Why I Think Avatar Should Win Oscar Best Picture!
Recently, I commented on Facebook that Avatar should win Best Picture. The reactions showed my friends were clearly rooting for the main contender, The Hurt Locker.
The Oscars have traditionally ignored science fiction movies, and in 2009, the Avatar script is not even the best sci-fi offering in the cinemas. On Rottentomatoes.com, a popular online collection of film reviews, District 9 scores a whopping 90% approval rate, Moon boasts a close 89% while Avatar managed 82%! Even at a whopping 94% favorable review rate, The Dark Knight could not bring its creators a Best Picture Oscar in 2008.
And, most damning of all for my arguments, I have not even seen The Hurt Locker! PLEASE DO NOT STOP READING! I trust that you will find my argument sound and compelling.
I’m sure The Hurt Locker is a brilliant movie. And I wouldn’t miss it since I was a Combat Engineer who dealt with explosives and bombs in the Army. Yet, while good movies could be found every year - from American Beauty to Shindler’s List to Slumdog Millionaire – how often have we come across an Avatar?
Before Avatar came along, CGI-enhancement had gone to the dogs. George Lucas created the much-loathed Jar Jar Binks and even more clinical Star Wars Prequels, and Roland Emmerich showed us disaster porn via 2012 and The Day After Tomorrow. The promise to infuse a new sense of wonder and magic back into the cinema was unfulfilled – it only resulted in bigger/better/more. We the audience breathed in a collective sigh of boredom.
The problem is, we knew how the effects were done: computers. Big Effing Deal!
Worse: cinema was dying. People have more and more excuses to stay home with dvds and big-screen televisions. Instead of ushering in a new age of community wonder, new technology only brought more isolation, dvd pirates and illegal downloads. Artists wondered if they would ever get paid for their creativity, since more money was bled to bootleggers.
It is true that technology is simply a tool. One can use it for good, but often many use it for a quick profit or cheap thrills, draining life and possibilities from humankind.
Similarly, we can expect more of the same from future technologies. As robotics, artificial intelligence and genetic engineering become reality, many will choose to exploit these technologies for quick profit and cheap thrills. If you’d seen The Matrix or Terminator, you will have seen a future where technology runs amok of its human creators.
It takes an artist like James Cameron to harness and command existing and emerging technology. Avatar brings wonder to cinema as only the original Star Wars did in 1977. Avatar defeated bootleggers by finding new ways to lure audience back into a crowded movie theatre, thus showing other artists that truly creative approaches can halt the hopelessness brought about by bootleggers and illegal downloads. Avatar delivers what was promised us decades ago: that computer graphics and digital filming can bring untold wonder to the screen.
We must recognise an artist like James Cameron.
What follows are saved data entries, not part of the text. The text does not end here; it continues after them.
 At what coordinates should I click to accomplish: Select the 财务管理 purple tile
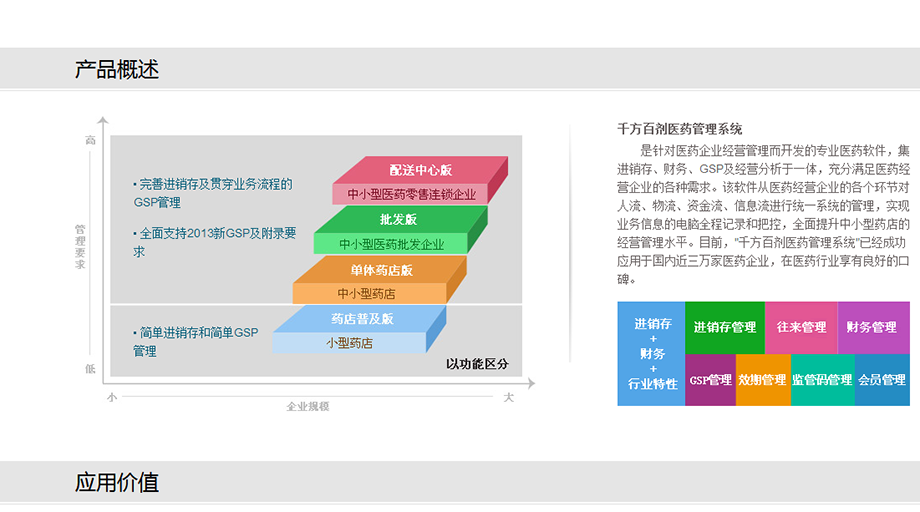click(x=872, y=327)
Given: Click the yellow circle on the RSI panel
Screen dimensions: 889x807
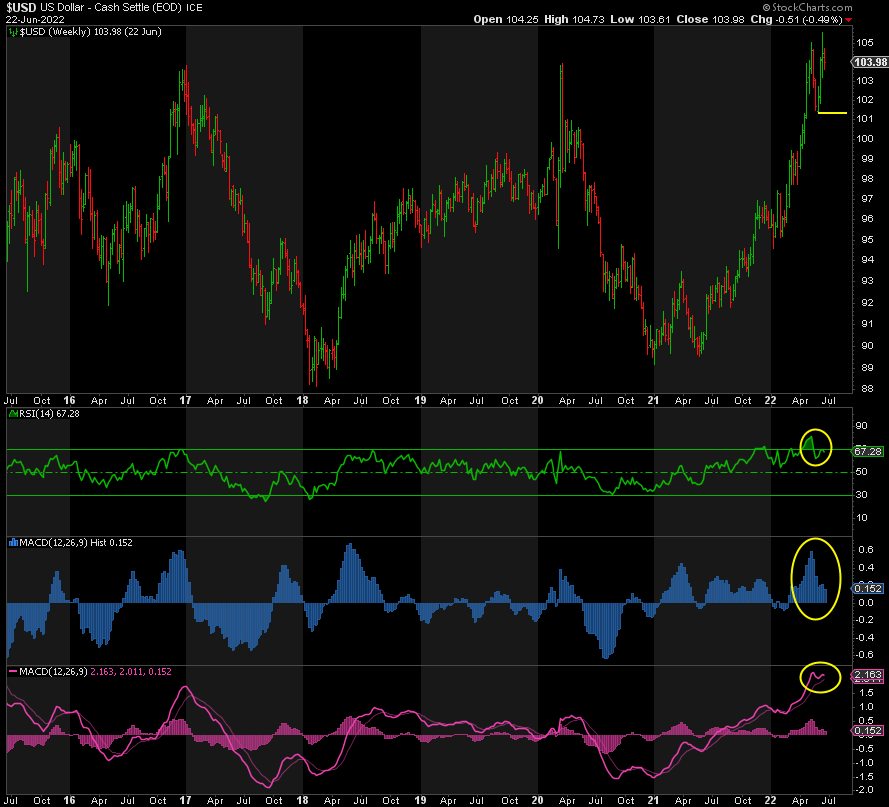Looking at the screenshot, I should (x=816, y=444).
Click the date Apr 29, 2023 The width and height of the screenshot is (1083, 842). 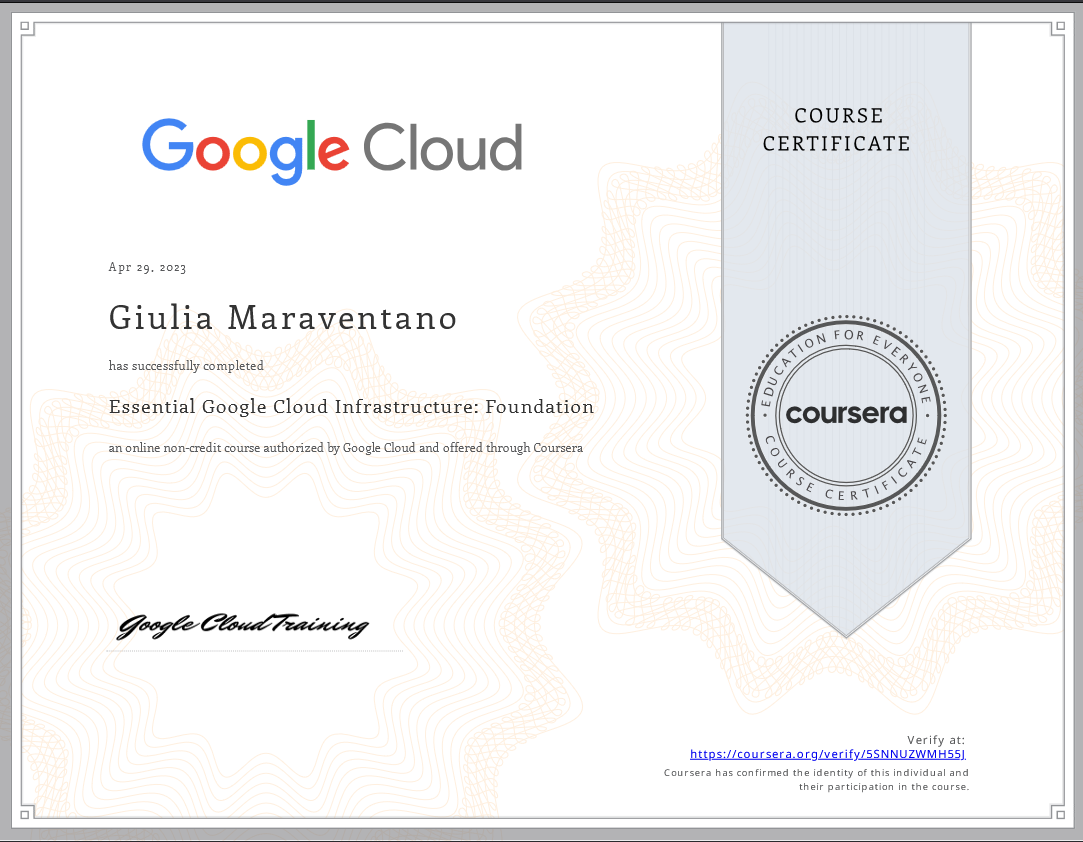(x=147, y=267)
As new technologies spring up, we’ll need more artists like him to be able to use these technologies for the good of humankind. We need artists who can harness robotics to enhance the quality of human life. We need artists who can ensure that genetic engineering also benefit all living things on Earth, not produce new Frankenstein monsters which could enslave us – just as bootleggers, illegal downloads and mindless cgi-enhanced stories had threatened (and is still threatening) to deaden our nerves and kill off our creative impulses.
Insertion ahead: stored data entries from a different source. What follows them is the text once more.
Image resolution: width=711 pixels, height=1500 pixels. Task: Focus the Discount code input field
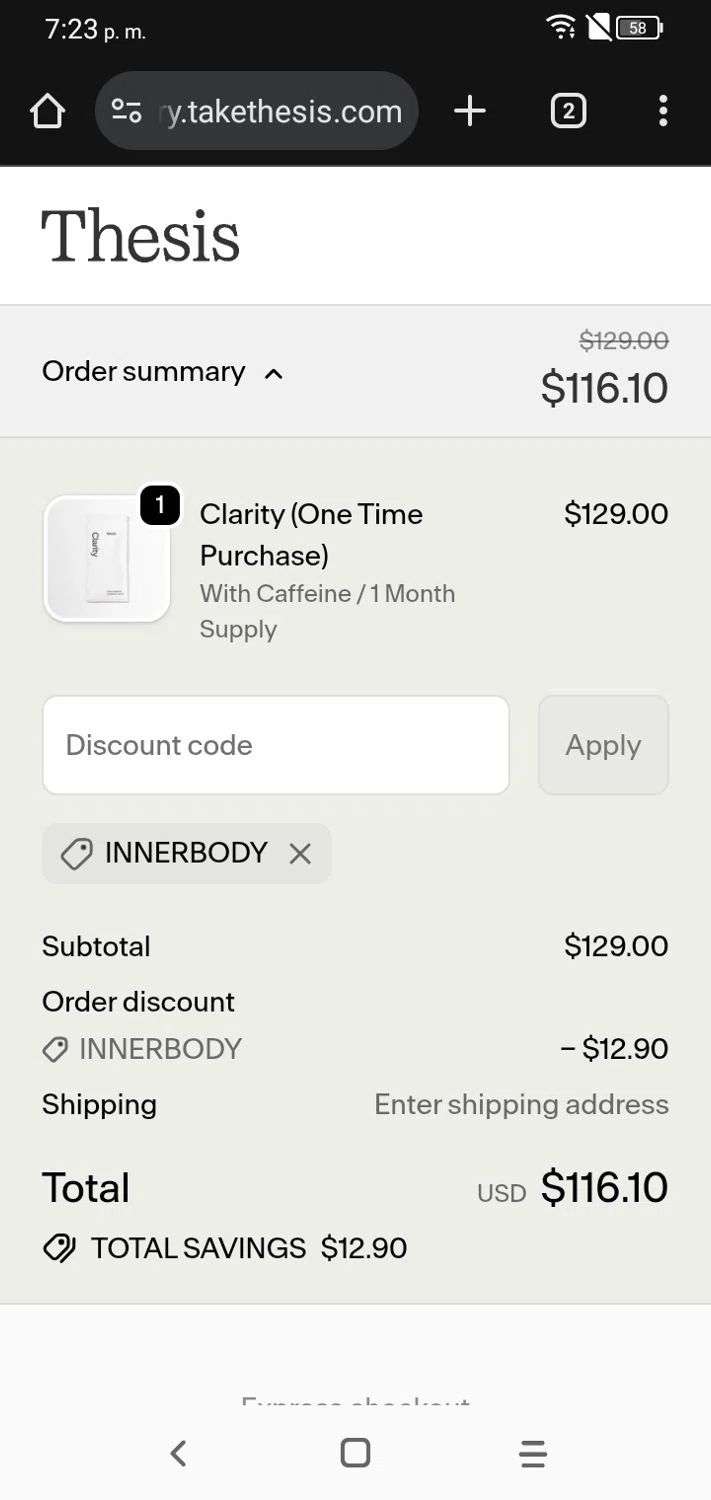[x=275, y=745]
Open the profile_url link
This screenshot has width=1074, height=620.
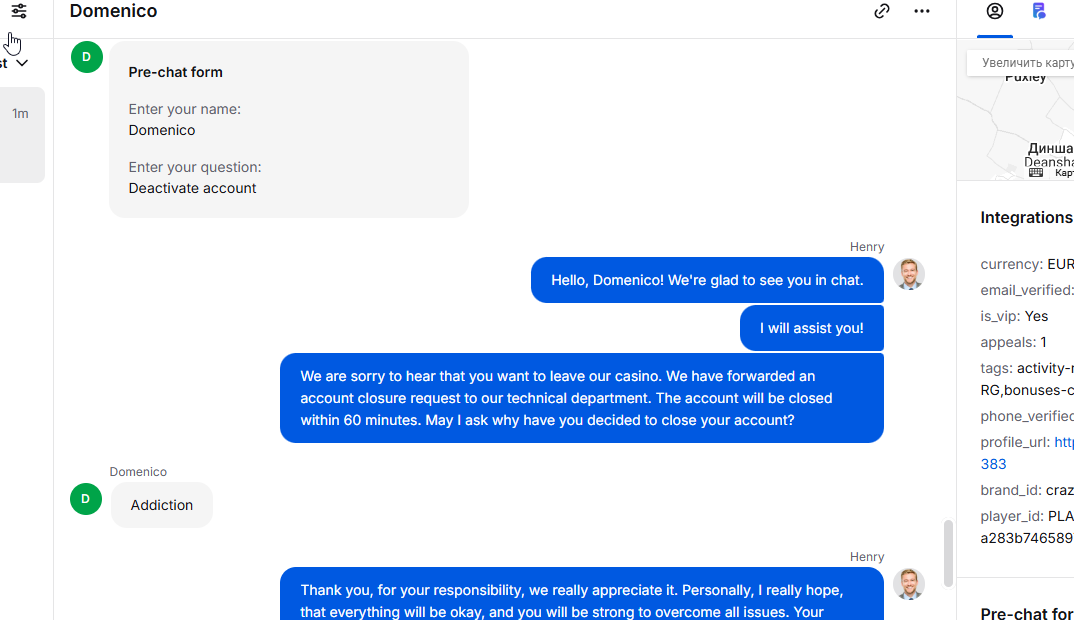coord(1064,442)
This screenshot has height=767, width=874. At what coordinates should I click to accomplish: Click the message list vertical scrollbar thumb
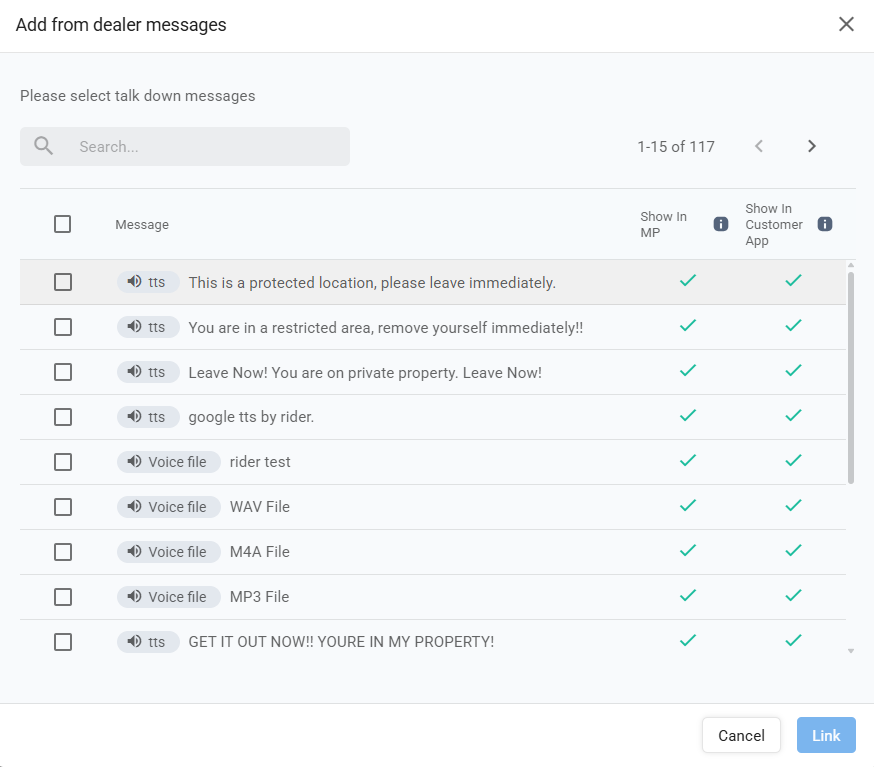(x=851, y=375)
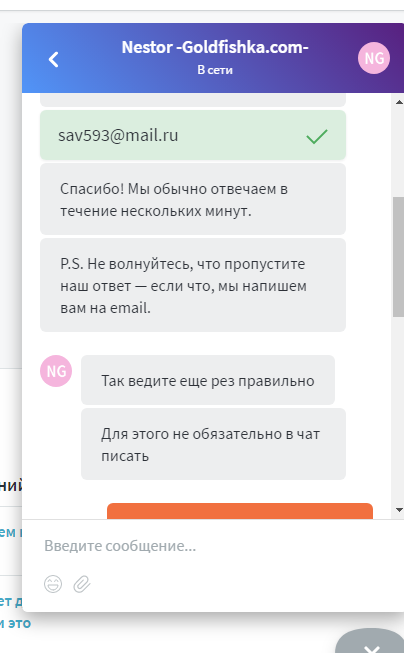404x653 pixels.
Task: Click the 'Спасибо! Мы обычно отвечаем' message bubble
Action: tap(193, 199)

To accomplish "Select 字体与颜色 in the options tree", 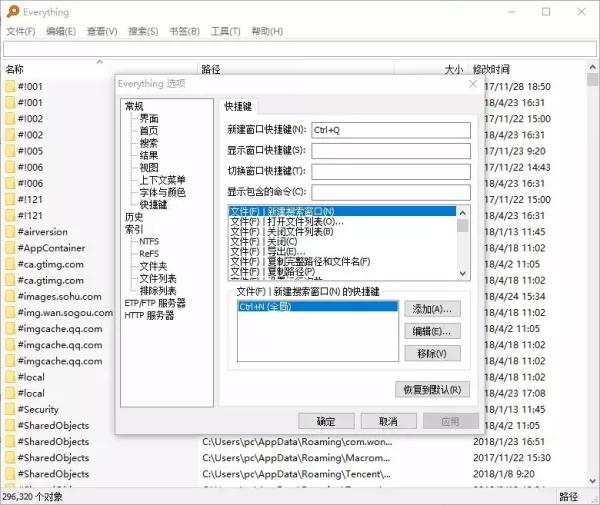I will point(162,192).
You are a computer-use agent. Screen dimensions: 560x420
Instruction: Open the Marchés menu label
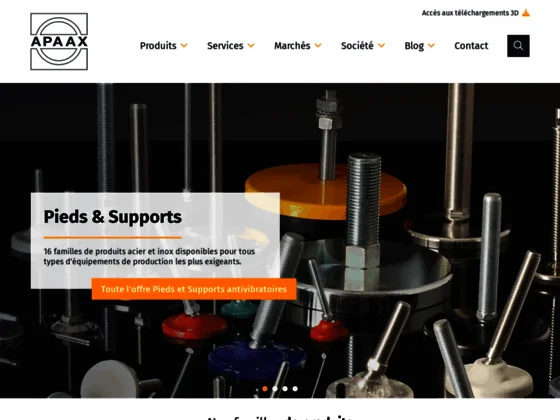click(x=292, y=46)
Bill Gates showed the world that a technology geek can become the world’s richest man. James Cameron will show us that ultimately, an artist can command that technology and use it in ways that open up new possibilities for mankind.
Like the Jake Sully avatar who wrestled the big red Toruk and tamed it, Cameron wrestled the mother beast of cinematic technology to show us that artists – like the Na’vis – stand a chance against the pirates and reclaim our creative spirits. For that, he and Avatar richly deserve Best Picture Oscar.